For those with some knowledge of history, it seems that the fight for equality is never-ending. After all, BTN has been alive for 28 years and CAATA for 10 years. To some artists, such as Reyes, there has been little “ongoing progress.” He points to a recent Seattle production of The Mikado at the Gilbert and Sullivan Society, where no Asian actors were in the cast and the faux-Japanese names such as Titipu, Nanki-Poo and Pish-Tush were kept intact. (In 2013, Reyes appeared in a Mikado at Mu in which the setting and several of the text’s references were amended.) The ensuing discussion around yellowface and stereotypes felt oddly familiar to Reyes, for whom it recalled the controversy over the casting of the white British actor Jonathan Pryce as the Eurasian Engineer in the Broadway musical Miss Saigon in 1990.
“The fact that we’re talking about Mikado in Seattle, and people are in yellowface, and they don’t know what yellowface is—it’s like, ‘Wow, are we back to Miss Saigon?’” exclaims Reyes. “It’s the same conversation!”

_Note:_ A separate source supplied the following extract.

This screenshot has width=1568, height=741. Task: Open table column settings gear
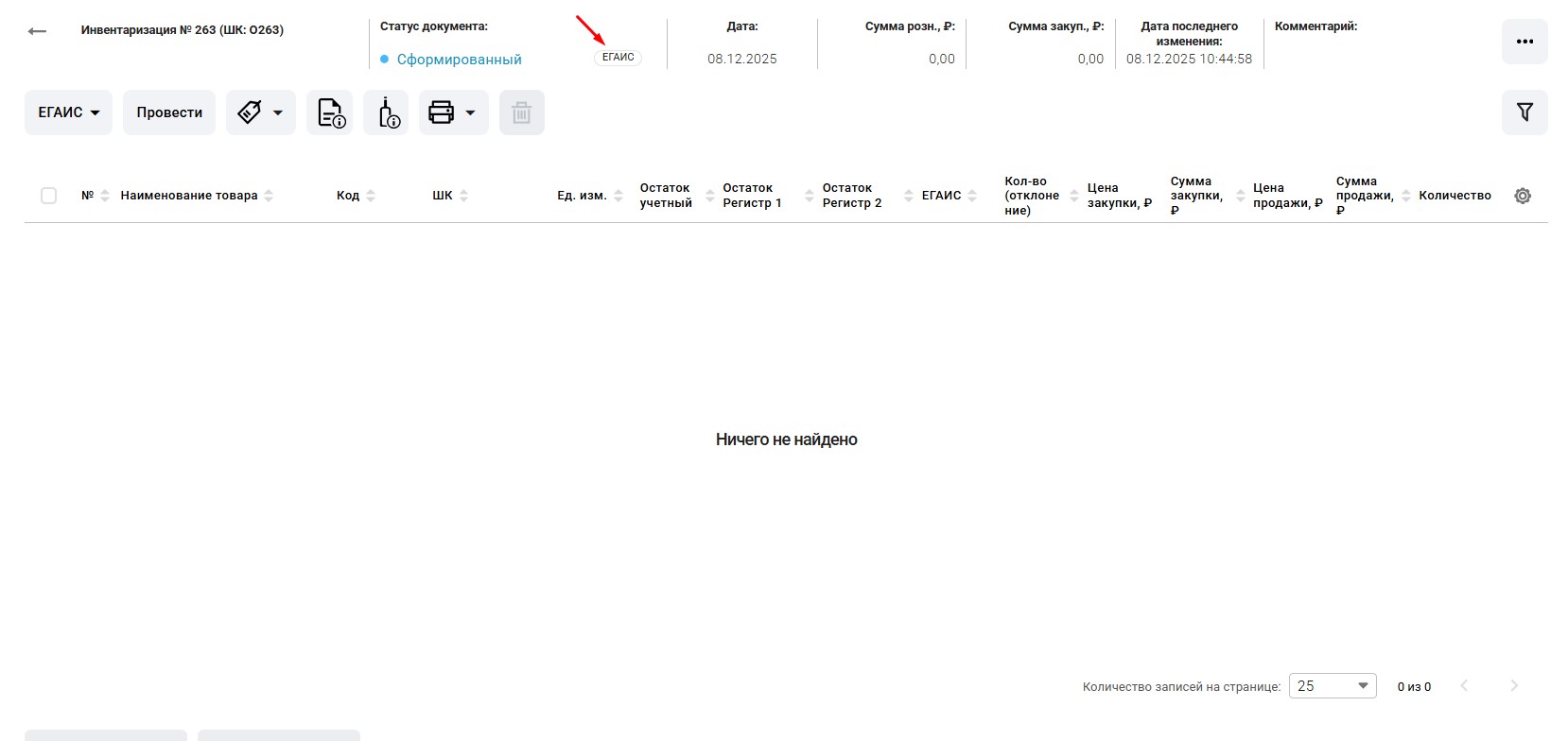pos(1522,196)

Though Miss Saigon and The King and I are coming back to Broadway (and with them, more roles for Asian-American actors), Reyes does not see that as progress. For him, progress is defined as “visibility. That means for writers of color, designers of color, actors of color, directors, leaders, all of that.” he says. “And please, no more bad representations of Asians.”
The demand for more writers of color is seconded by Malcolm Darrell, founder and CEO of MKD Arts Management; he’s on the steering committee of the BTC. There is a wealth of contemporary black stories that are currently not being told, Darrell believes, including that of Michael Brown in Ferguson, Mo. “August Wilson and Lorraine Hansberry are being produced far more than new playwrights,” he says. “Today, we have to deal with a covert fear of black men so prevalent that a white officer can shoot them unarmed! You cannot tell that story through the lens of 1950s Chicago. It’s unfair to the black experience that those two voices are the primary voices in black theatre.”

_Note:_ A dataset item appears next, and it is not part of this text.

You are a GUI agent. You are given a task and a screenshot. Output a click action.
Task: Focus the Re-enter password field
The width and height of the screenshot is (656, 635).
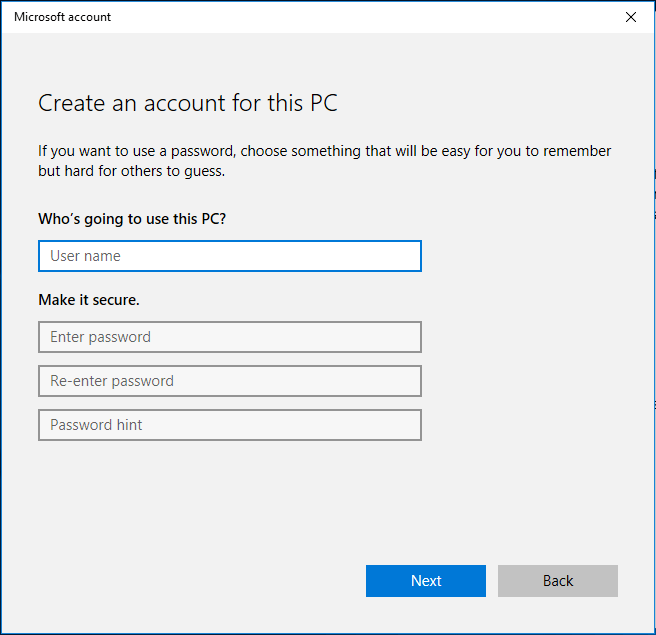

So how do artists create real, long-lasting, progressive change? One solution may be to start at the training level and incorporate theatres and artists of color into the curriculum. Scholars are represented in the LTC, CAATA, BTN and BTC. “We have young people of color going into conservatories and schools where professors and instructors don’t show them the contributions of people of color. They’ll learn about Shaw, Shakespeare and Sophocles, but won’t learn about the tradition they come from,” says BTN’s Dinwiddie. He recalls how when he was a student at Wayne State University, “They had to set up a separate black theatre programs because the director in some of the courses wouldn’t allow black students in their plays, saying black people ‘weren’t in that period.’”
Perhaps as demographics shift and artists of color raise their voices louder, the problem will solve itself, out of basic necessity and survival. But what is clear is that creating change, and a more diverse narrative to fit the changing national landscape, does not have to be a singular effort. “You don’t have to do it alone—theatre itself is a collaborative art form,” Reyes points out. “We’re actually stronger as a unit. It’s not us against them—it’s about us supporting us.”